Memasuki babak kedua, laga berjalan dengan tempo yang tinggi dan tidak sedikit benturan antar pemain terjadi. Alhasil, di menit ke 57, pemain muda Barcelona Sergi Roberto harus di hadiahi kartu kuning kedua, setelah dirinya melakukan tekel yang terlalu tinggi terhadap Felipe Luis.

Barcelona vs Atletico Madrid

Luis Suarez harus di hadiahi kartu merah setelah sedikit melakukan pelanggaran terhadap Koke

Unggul satu pemain membuat tim tamu terus melancarkan serangan ke lini belakang tim tuan rumah yang dipimpin oleh Pique. Namun bukannya mampu menyamakan kedudukan, justru tim arahan Diego Simeone harus kehilangan satu pemainnya diatas lapangan. Menyusul kartu kuning kedua yang didapatkan oleh Carrasco setelah melanggar Arda Turan.

Kedua tim akhirnya bermain dengan sepuluh pemain. Dalam situasi tersebut, Atletico mampu menyamakan skor menjadi 1-1 berkat sontekan Kevin Gameiro setelah memaksimalkan umpan tarik dari Antoine Griezmann. Padahal tiga menit sebelum gol tersebut tercipta, tim tamu mendapatkan hadiah penalti. Namun sayang, eksekusi Gameiro kurang tenang dan bola melambung keatas.

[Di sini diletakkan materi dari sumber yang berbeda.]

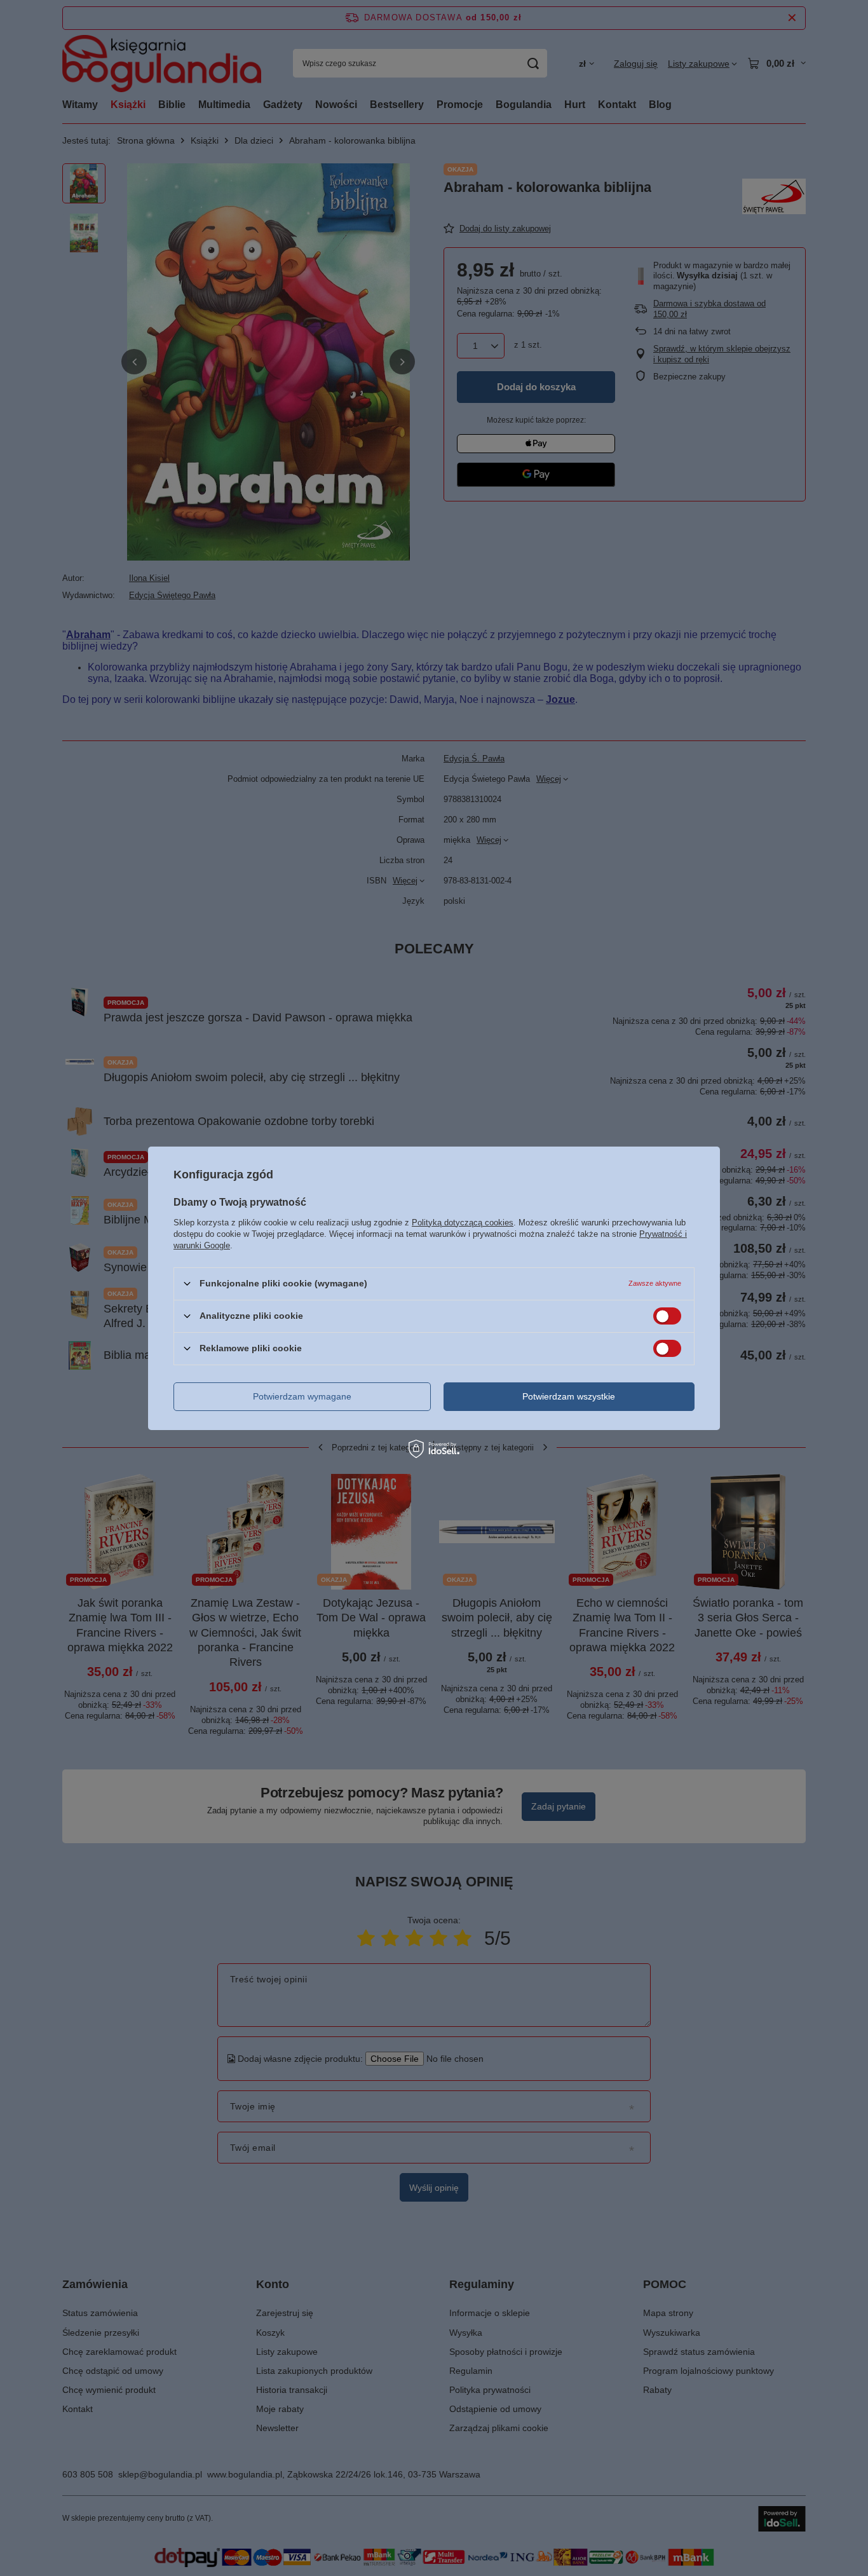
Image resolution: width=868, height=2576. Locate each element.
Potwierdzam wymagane (302, 1396)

Di penghujung pertandingan, wasit kembali mengeluarkan kartu merah untuk Suarez. Pencetak gol pertama tersebut terpaksa diusir keluar lapangan setelah sedikit melakukan sikutan terhadap Koke. Meskipun bermain sembilan pemain, El Barca sukses mempertahankan hasil 1-1 tersebut hingga pertandingan berakhir.